En 1958, alors qu’il avait dix-sept ans, c’est Didi qui était patron sur le terrain. Pas Pelé, absent des premières rencontres, marquant but sur but ensuite (trois en demi-finale face à la France, deux en finale contre la Suède). Quatre ans plus tard, à l’âge de Neymar aujourd’hui, Pelé, vite blessé et hors course, n’a donc pas eu à porter le poids de la Seleçao au Chili, mais Garrincha.

Au Mexique en 1970, Pelé est trentenaire, toute l’expérience suffisante pour être le joueur de toutes les attentes. Et y répondre. Neymar, lui, n’est pas aussi vieux, ne compte (forcément) pas autant de sélections. Le jeunot en est à 52, l’aîné a terminé 1970 avec 90 capes.

Donc rien de comparable. Et en 1970, Pelé avait la chance d’être bien entouré dans l’entrejeu, entre Rivellino, Tostao, Jaïrzinho, Gerson, Paulo Cesar… Neymar n’est pas Pelé mais il lui est plus demandé, exigé même. Tant tout échec ne sera pas pardonné, avec une Coupe du monde qui se déroule à la maison. Et ce traumatisme national à effacer, celui de 1950. Mais ne lui demande-t-on pas trop ?

Le joueur a démarré sa carrière internationale en 2010, il a dix-huit ans et n’est donc pas si précoce que son illustre prédécesseur. Il marque de la tête (sur une passe d’André Santos) et cela se passe contre les Etats-Unis, à New York (le 10 août), la ville où le Roi a bouclé sa carrière. Depuis, le môme a fait du chemin (52 sélections, 35 buts).

 

Et, à part avec le Barça (où il souffre du poids de Messi, malgré ses 14 réalisations en 39 matchs), il réussit partout où il passe. De Santos (le même club que Pelé) avec qui il gagne la Coupe du Brésil (2010) puis la Copa Libertadores (en 2011), à la Seleçao qu’il amène à gagner la Coupe des confédérations (2013).

Depuis que cette Coupe du monde a débuté, il est à la hauteur de l’événement, sauveur d’un Onze auriverde en panne d’idées. Son importance dans le collectif est très net, c’est lui qui met les buts clefs, lui qui pèse de tout son poids dans les matchs de la Seleçao, crée du jeu, du danger, règle le score. En gros, il fait tout le travail.

Il fait aussi fort que Messi avec l’Argentine. Les statistiques de la Fifa les placent grosso modo avec le même rendement : 13 tirs et quatre buts pour Messi, 11 et autant de buts pour Neymar en autant de matchs disputés (249 minutes pour Neymar, 243 pour Messi).
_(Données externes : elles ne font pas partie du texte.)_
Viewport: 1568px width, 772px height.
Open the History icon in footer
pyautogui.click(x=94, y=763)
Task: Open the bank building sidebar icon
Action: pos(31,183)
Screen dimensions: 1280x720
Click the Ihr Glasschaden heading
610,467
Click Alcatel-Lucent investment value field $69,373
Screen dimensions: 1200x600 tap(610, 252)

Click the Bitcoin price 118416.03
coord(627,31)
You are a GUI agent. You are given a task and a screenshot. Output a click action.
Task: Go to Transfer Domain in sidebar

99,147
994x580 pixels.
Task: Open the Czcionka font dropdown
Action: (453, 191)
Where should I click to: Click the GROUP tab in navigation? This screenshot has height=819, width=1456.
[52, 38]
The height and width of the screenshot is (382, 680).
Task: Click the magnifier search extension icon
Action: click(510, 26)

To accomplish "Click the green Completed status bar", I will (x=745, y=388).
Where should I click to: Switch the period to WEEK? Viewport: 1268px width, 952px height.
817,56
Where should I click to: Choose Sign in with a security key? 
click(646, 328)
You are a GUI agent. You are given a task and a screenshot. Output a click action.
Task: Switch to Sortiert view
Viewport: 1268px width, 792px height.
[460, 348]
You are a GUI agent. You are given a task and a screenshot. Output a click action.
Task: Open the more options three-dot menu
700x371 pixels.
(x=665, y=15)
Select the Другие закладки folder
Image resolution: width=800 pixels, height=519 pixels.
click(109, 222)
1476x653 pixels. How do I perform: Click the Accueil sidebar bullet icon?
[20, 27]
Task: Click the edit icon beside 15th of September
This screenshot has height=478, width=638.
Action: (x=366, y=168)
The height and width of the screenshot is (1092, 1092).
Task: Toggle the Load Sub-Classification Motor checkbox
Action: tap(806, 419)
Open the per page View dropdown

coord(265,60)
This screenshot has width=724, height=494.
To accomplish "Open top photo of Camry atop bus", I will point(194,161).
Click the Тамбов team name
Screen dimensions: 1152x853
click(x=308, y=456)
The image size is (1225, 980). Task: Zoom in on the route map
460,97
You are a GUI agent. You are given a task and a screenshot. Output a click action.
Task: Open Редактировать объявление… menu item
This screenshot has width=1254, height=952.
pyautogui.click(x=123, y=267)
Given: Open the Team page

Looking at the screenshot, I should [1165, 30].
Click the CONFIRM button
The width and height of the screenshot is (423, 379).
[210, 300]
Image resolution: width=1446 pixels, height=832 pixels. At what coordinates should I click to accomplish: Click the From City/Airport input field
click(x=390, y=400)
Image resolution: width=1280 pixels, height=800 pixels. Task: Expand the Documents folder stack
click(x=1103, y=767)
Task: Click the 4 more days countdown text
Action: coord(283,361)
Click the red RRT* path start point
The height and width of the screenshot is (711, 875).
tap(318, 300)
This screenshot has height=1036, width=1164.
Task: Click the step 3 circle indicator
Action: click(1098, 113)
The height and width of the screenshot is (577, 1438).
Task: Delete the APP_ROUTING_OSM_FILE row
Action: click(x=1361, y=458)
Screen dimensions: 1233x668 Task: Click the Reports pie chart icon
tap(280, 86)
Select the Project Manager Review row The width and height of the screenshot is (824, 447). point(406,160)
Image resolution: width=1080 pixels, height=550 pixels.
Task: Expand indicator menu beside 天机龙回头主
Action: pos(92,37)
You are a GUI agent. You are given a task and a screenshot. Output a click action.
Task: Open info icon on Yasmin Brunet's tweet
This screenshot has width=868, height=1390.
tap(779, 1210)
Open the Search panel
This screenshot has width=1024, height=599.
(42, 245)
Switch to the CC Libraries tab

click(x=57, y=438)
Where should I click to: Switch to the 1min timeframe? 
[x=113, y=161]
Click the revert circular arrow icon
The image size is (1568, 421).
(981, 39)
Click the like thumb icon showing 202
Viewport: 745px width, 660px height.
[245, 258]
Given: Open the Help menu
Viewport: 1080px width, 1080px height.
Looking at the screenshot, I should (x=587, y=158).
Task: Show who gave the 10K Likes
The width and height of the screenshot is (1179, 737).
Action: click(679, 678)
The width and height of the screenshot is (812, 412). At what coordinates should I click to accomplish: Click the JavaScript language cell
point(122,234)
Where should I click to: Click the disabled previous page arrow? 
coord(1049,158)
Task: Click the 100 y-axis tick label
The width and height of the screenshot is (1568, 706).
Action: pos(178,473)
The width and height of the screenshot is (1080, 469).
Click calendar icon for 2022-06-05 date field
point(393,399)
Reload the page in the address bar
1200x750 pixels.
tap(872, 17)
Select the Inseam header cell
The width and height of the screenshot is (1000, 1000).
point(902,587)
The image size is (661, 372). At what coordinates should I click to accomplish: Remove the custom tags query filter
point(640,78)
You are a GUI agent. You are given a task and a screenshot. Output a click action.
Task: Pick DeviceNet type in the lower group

Le Brésilien semble plus actif dans la récupération (trois tacles contre un seul, neuf ballons récupérés contre un seul), moins prolixe en passes (88 contre 118). Mais les deux ont un rôle comparable : c’est d’eux que la différence se fera, ou pas. Surtout depuis que l’Argentine a perdu Agüero pour ce Mondial.

Mais comment fait Neymar pour supporter toute cette pression, ce poids de toute une nation ? Peut-être utilise-t-il sa jeunesse, son insouciance pour faire face. Comme s’il mettait sur le même pied d’égalité sa notoriété auprès des jeunes filles à peine pubères et le fait d’être dépositaire du jeu et de la réussite de la Seleçao.

Avec les mêmes sourires, la même propension à s’amuser. Même si on l’a vu craquer, en larmes sous le coup de l’émotion, après l’hymne partagé avec tout le stade, a capella, avant de se disputer avec le Mexique (0-0). Coïncidence ou pas, ce fut d’ailleurs la seule fois où il ne marqua pas, ne pesa pas pareil sur le sort de la rencontre.

Signe des temps, Neymar n’est pas seulement l’idole des fans de foot, il est aussi une vedette dans le cœur des midinettes. Là-bas, et le concernant, on les appelle les Neymazettes et elles le suivent partout où il va, joue, et elles échangent avec lui sur Twitter (en plus il leur répond !). Elles ne sont pas jalouses : leur « Ken » a trouvé sa « Barbie » ? Alors elles l’adorent Bruna Marquezine, mannequin de profession. Neymar fait l’unanimité, partout où il passe. Et pour peu qu’il aille loin dans la compétition, qu’il la gagne (sait-on jamais), il sera le prochain Ballon d’Or.